BACAMALANG.COM – Pemerintah Kota Malang kembali menorehkan prestasi di bidang pengembangan ekosistem halal. Di bawah kepemimpinan Wali Kota Malang, Wahyu Hidayat, Kota Malang berhasil meraih dua penghargaan bergengsi dari Universitas Brawijaya dalam ajang Indonesia Halal Ecosystem Summit & UB Halal Metric Award 2026.
Dua penghargaan yang diraih yakni Commitment to the Development Halal Ecosystem & Perspective 2026 serta Commitment to the Development of the Halal Innovation, Collaboration & Public Empowerment 2026 untuk kategori pemerintah kota. Penghargaan tersebut menjadi bentuk apresiasi atas komitmen Pemerintah Kota Malang dalam membangun ekosistem halal yang terintegrasi dan berkelanjutan.

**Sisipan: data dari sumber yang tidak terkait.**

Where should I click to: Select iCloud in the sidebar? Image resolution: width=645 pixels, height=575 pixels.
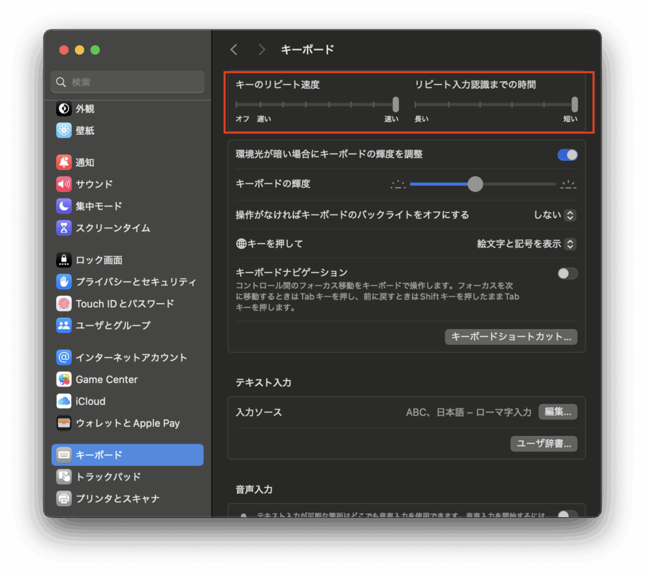tap(90, 401)
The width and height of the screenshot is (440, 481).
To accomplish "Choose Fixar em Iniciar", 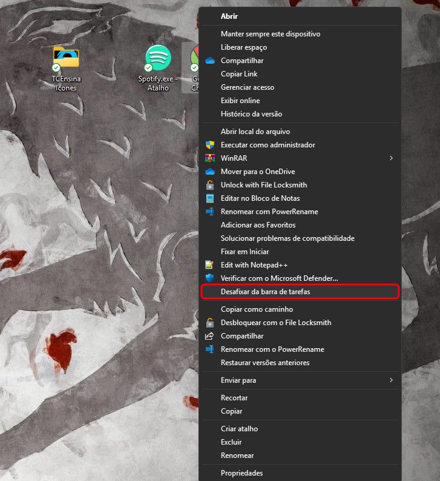I will pos(245,252).
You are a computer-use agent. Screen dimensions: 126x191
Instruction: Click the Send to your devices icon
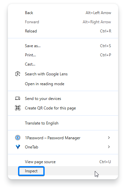coord(18,98)
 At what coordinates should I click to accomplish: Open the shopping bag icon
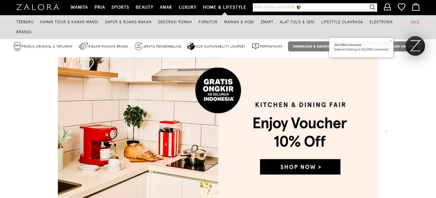[x=416, y=7]
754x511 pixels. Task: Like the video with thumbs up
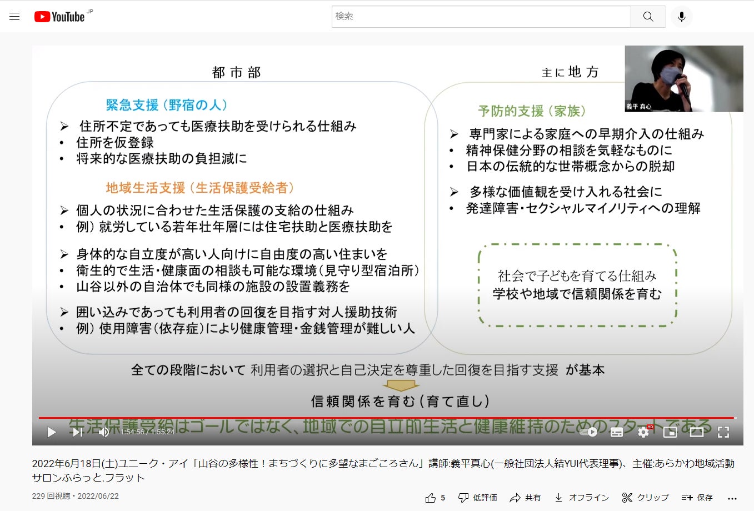[431, 498]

Penghargaan diterima langsung oleh Wali Kota Wahyu dari Kepala Badan Penyelenggara Jaminan Produk Halal, Haikal Hassan, dalam acara yang digelar di Auditorium Algoritma, Gedung FILKOM UB, Selasa (5/5/2026). Acara tersebut turut dihadiri Wakil Gubernur Jawa Timur Emil Elestianto Dardak, Gubernur NTB Lalu Muhamad Iqbal, serta Rektor UB Widodo.
“Alhamdulillah, Pemerintah Kota Malang kembali mendapat apresiasi terkait pengembangan ekosistem halal. Sebelumnya kami juga meraih penghargaan Halal Awards dari Kementerian Perindustrian sebagai terbaik pertama, dan hari ini mendapatkan dua penghargaan lagi dari UB,” ujar Wahyu.
Menurutnya, capaian tersebut tidak lepas dari kolaborasi berbagai pihak, mulai dari pelaku UMKM, akademisi, komunitas masyarakat, sektor perbankan hingga media yang turut mendukung penguatan ekosistem halal di Kota Malang.
Wahyu menegaskan, Pemkot Malang terus mendorong penguatan sektor halal melalui berbagai program yang dijalankan bersama Dinas Koperasi, Perindustrian dan Perdagangan. Upaya tersebut meliputi sosialisasi pentingnya sertifikasi halal, fasilitasi sertifikasi gratis, hingga pendampingan teknis bagi pelaku usaha, khususnya UMKM dan pedagang kaki lima.
“Kami aktif memberikan sosialisasi dan bekerja sama dengan lembaga penjamin produk halal. Sertifikasinya juga kami fasilitasi secara gratis agar semakin banyak produk UMKM yang terjamin kehalalannya,” jelasnya.
Ke depan, Pemkot Malang menargetkan produk makanan berbasis UMKM mampu memiliki daya saing lebih kuat, baik di tingkat lokal maupun nasional.
“Kami ingin produk-produk UMKM Kota Malang semakin unggul dan mampu bersaing lebih luas melalui penguatan ekosistem halal,” pungkasnya.
Sebagai informasi, penghargaan UB Halal Metric diberikan berdasarkan lima aspek penilaian utama, meliputi kebijakan, inovasi, edukasi, ekosistem halal, serta infrastruktur halal. Penilaian juga menitikberatkan pada komitmen institusi dalam membangun ekosistem halal secara menyeluruh.